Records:
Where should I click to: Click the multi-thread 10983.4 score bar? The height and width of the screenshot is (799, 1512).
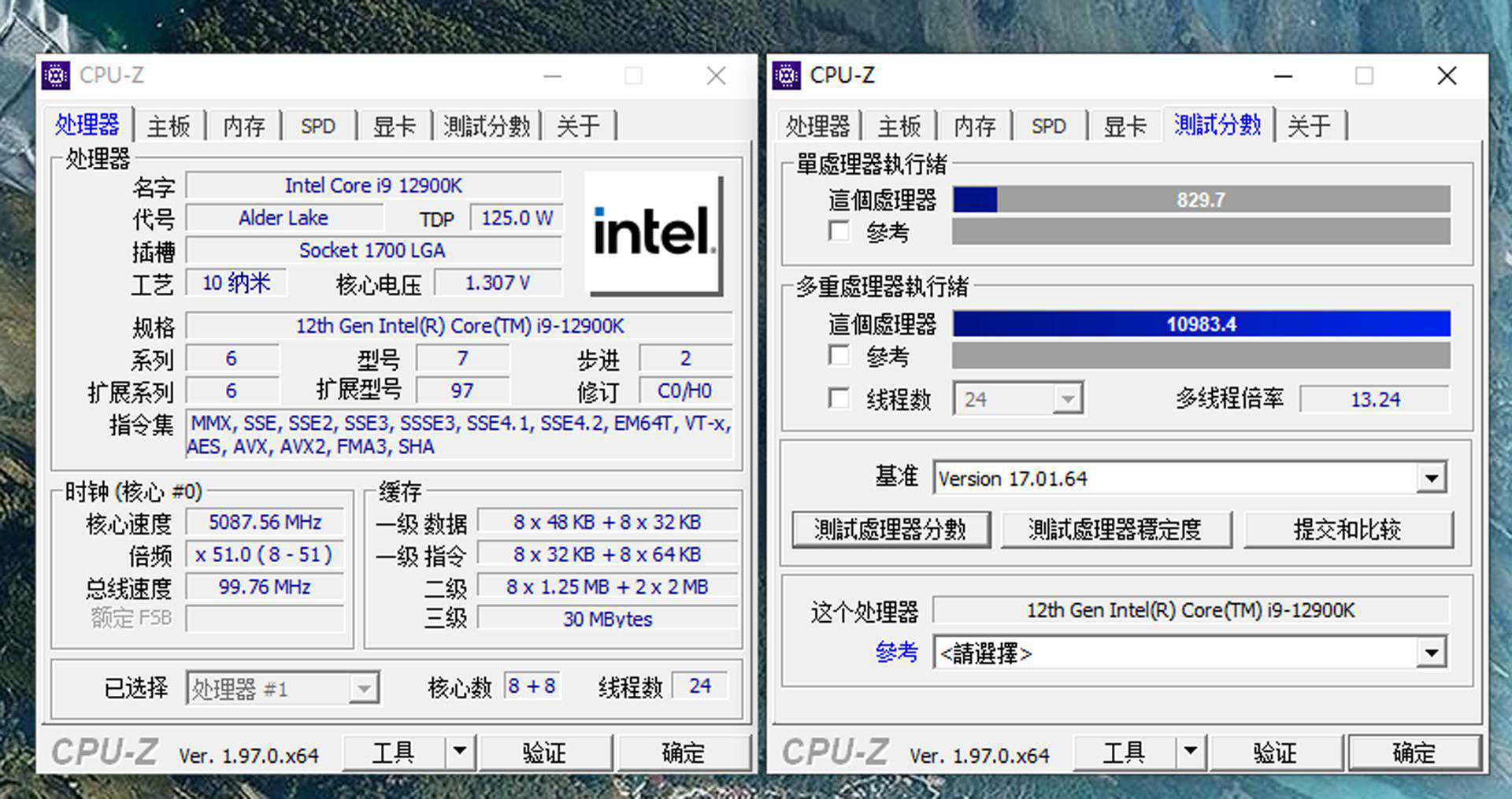(1201, 324)
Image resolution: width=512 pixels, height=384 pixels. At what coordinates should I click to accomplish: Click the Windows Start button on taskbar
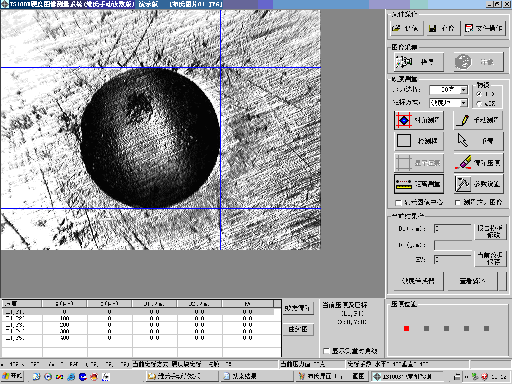[12, 376]
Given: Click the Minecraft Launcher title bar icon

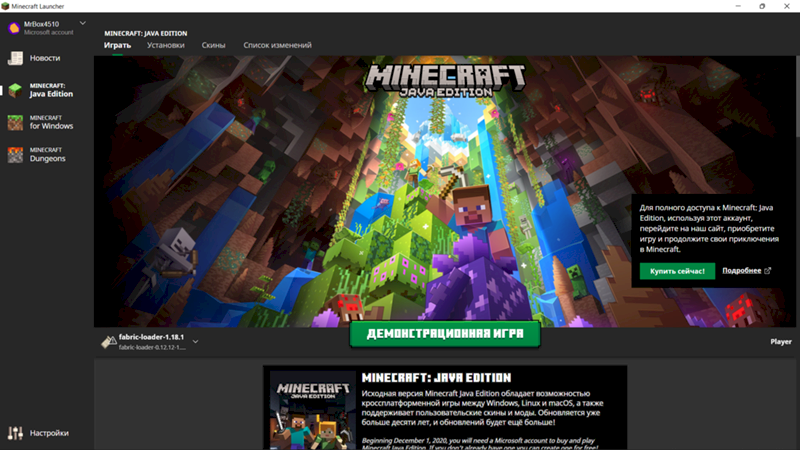Looking at the screenshot, I should [x=6, y=6].
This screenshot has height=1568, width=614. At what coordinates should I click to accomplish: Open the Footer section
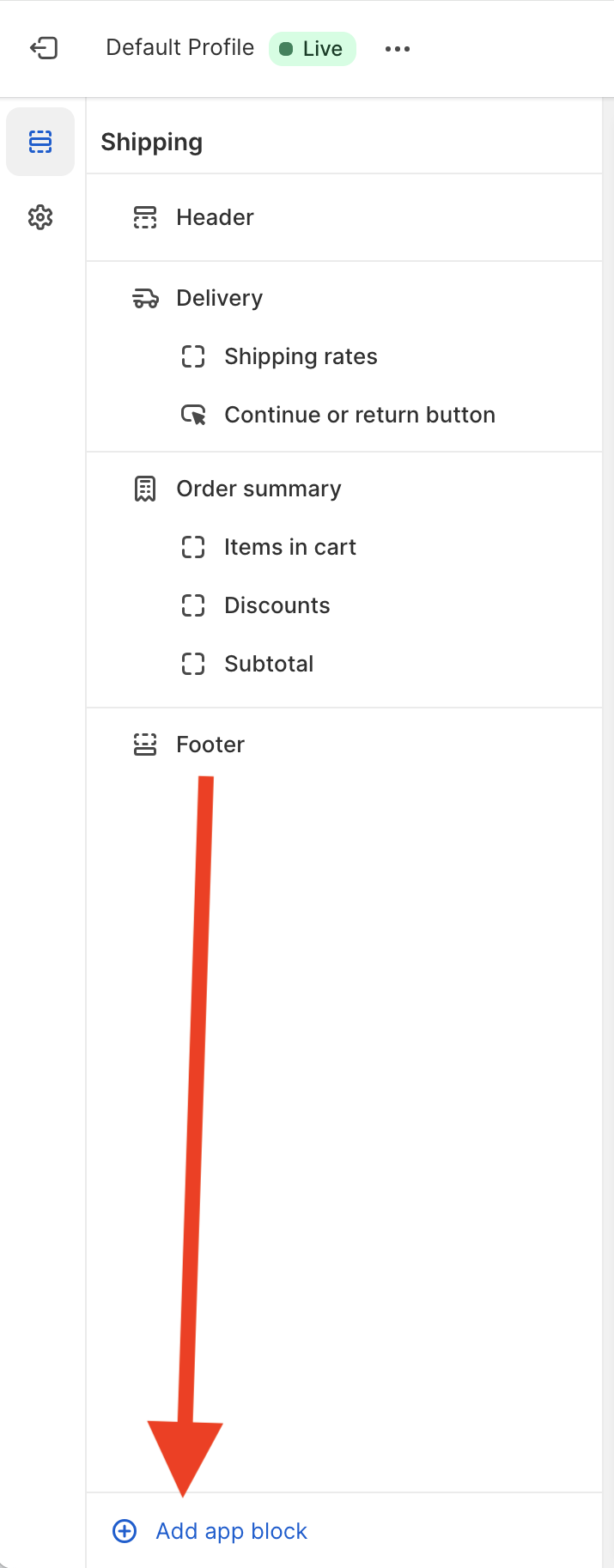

* [WHAT TO WORK ON]
How many lines in the rows above contain the word "coordinates"? Reply with the number alone.

* [EXPECTED ANSWER]
2